Instructions ▸
a – From the passage on Army research into soldiers' marriages, quote the words from "Army Maj. Jeffrey" up to and including "Internet or telephone.".
b – According to the passage on Army research into soldiers' marriages, what percentage of married soldiers in Afghanistan who regularly leave installations for missions said their relationships were failing?
c – Carry on the passage about Army research into soldiers' marriages from the point where it stops.

[START Provided text]

Army researchers have focused special attention on the marriages of troops at war, completing six field studies and surveys in Iraq and three in Afghanistan since 2003.
They found evidence that soldiers with more electronic access to their families are having more marital problems.
In Afghanistan, one in four married soldiers working support or logistic jobs and confined to combat installations, where there is greater access to telephones and the Internet, reported marital problems. By contrast, 16.4% of married soldiers who regularly leave installations to engage in combat, convoys or other missions said their relationships were failing.
Army Maj. Jeffrey Thomas, a research psychologist, says this may be due to some soldiers becoming too involved in their family lives via the Internet or telephone.
"It's a great thing to have that set up there and the ability to reach out and talk to family and be involved," Thomas says. "But you can also get dragged into minor squabbles and things that are probably best resolved by the spouse."
You … get dragged into minor squabbles and things that are probably best resolved by the spouse," Thomas says.

[END Provided text]
[START Record list]

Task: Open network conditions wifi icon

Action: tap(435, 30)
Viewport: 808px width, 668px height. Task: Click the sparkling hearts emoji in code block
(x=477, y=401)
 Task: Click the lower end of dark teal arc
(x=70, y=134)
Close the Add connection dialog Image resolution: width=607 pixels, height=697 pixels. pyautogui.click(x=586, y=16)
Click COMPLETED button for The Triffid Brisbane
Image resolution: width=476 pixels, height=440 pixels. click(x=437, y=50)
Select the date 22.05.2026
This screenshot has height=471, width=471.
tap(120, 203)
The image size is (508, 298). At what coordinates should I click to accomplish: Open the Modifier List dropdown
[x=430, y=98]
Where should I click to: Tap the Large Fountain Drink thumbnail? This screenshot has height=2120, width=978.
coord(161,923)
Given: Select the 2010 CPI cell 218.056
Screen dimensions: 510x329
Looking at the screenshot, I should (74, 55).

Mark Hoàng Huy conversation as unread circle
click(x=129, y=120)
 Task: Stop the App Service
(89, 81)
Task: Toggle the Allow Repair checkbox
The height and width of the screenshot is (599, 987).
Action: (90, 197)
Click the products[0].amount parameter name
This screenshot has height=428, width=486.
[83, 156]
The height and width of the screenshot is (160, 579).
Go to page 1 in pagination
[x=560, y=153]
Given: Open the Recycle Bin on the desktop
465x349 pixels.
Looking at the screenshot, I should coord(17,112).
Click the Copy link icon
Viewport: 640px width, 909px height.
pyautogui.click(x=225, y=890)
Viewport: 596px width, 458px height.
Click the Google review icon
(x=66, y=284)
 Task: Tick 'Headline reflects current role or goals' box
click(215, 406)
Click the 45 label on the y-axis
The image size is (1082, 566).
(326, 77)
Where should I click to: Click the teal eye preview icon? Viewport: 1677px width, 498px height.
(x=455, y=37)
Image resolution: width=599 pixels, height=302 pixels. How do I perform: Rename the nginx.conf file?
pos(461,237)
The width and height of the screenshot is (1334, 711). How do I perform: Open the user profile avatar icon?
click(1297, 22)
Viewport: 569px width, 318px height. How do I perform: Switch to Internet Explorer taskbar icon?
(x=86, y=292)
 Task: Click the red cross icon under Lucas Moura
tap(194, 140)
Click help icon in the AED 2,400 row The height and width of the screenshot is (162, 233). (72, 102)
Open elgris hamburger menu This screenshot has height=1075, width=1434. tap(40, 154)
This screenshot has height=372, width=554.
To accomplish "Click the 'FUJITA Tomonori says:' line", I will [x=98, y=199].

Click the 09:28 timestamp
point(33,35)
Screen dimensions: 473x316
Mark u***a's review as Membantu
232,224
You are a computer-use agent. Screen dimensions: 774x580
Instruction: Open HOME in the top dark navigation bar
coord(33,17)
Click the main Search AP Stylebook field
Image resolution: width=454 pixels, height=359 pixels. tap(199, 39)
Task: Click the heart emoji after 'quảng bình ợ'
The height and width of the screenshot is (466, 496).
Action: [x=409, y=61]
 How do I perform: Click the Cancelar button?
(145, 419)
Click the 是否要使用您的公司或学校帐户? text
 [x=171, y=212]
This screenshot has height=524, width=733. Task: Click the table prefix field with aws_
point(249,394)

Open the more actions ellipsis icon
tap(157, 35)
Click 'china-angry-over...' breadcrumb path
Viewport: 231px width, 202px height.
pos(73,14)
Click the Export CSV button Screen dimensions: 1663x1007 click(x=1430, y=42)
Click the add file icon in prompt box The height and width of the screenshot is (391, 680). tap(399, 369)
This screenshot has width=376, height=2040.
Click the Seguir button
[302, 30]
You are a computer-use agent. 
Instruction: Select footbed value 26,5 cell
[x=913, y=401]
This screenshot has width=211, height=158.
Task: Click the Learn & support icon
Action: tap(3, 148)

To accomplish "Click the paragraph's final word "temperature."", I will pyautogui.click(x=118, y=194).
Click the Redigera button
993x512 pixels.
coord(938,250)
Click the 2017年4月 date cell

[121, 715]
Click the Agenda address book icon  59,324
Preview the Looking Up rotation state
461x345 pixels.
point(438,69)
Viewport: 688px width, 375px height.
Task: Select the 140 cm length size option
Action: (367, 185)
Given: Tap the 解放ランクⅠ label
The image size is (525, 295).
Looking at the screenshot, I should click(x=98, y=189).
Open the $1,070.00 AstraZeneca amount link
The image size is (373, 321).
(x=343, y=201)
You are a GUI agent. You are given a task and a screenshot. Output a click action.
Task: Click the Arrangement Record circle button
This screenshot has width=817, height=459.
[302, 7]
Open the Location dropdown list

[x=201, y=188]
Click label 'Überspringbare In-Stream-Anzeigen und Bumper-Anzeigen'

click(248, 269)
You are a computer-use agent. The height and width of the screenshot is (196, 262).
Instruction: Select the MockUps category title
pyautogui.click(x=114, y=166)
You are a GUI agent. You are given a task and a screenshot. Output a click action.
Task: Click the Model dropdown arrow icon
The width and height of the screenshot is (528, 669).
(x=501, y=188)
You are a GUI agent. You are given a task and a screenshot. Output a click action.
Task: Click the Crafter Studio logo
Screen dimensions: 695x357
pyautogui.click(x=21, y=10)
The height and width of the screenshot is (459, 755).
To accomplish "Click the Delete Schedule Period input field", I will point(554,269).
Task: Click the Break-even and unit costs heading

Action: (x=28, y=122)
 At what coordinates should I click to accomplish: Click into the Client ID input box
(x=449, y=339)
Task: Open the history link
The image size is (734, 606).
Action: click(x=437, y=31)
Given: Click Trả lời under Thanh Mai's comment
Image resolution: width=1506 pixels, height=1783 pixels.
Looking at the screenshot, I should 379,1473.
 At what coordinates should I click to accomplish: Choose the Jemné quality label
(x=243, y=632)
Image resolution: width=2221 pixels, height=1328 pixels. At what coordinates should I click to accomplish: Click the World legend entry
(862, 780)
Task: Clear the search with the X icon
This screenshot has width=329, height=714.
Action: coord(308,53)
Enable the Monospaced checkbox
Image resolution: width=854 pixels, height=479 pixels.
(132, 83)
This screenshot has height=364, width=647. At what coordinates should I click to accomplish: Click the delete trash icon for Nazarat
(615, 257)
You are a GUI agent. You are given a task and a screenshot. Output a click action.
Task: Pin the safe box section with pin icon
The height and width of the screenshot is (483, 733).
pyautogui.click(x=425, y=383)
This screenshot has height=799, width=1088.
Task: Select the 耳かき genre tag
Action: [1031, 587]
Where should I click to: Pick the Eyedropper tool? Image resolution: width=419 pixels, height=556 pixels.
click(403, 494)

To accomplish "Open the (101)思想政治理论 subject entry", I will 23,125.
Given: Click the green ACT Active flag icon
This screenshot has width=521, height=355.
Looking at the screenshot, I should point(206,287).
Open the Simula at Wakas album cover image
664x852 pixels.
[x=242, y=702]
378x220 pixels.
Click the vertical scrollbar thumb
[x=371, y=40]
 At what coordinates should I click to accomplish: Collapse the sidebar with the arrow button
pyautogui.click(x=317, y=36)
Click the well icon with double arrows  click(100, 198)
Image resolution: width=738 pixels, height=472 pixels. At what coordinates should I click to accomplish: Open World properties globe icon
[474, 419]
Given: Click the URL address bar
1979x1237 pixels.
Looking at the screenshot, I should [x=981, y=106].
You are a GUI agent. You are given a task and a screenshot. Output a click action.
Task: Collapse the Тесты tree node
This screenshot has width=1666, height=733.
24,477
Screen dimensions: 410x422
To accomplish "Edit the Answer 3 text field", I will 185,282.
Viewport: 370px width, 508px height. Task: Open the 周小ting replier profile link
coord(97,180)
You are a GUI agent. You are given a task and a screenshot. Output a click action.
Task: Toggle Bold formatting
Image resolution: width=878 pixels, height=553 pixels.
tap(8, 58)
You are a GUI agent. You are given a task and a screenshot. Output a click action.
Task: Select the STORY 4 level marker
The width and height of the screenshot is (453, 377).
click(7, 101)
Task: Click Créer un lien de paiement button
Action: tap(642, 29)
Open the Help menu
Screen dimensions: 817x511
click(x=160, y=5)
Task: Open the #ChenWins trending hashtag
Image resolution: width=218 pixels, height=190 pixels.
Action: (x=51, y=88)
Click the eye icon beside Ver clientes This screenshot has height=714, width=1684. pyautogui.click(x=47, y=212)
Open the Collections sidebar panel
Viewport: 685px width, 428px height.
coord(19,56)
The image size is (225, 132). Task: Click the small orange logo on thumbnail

[END Record list]

Answers in order ▸
a –
Army Maj. Jeffrey Thomas, a research psychologist, says this may be due to some soldiers becoming too involved in their family lives via the Internet or telephone.

b – 16.4%

c –
Researchers also found a strong link between multiple deployments and failing marriages among soldiers fighting in Afghanistan this year, Bliese says. Some 14.3% of married soldiers on their first deployment and 12.6% of those on their second deployment complained of marital problems. But nearly one in three married soldiers on their third deployment said their marriages were in trouble.
In Iraq in 2003, 12.4% of married soldiers surveyed in 2003 in Iraq said they planned to divorce or separate after returning home. This year, nearly 23% of soldiers fighting in Iraq made those claims, according to Army data.
The percentage of soldiers in Iraq who say they have a good marriage has declined from about 80% in 2003 to about 60% in 2008.
All military services offer programs aimed at strengthening marriages in order mitigate deployment stresses, says Air Force Lt. Col. April Cunningham, a Pentagon spokeswoman.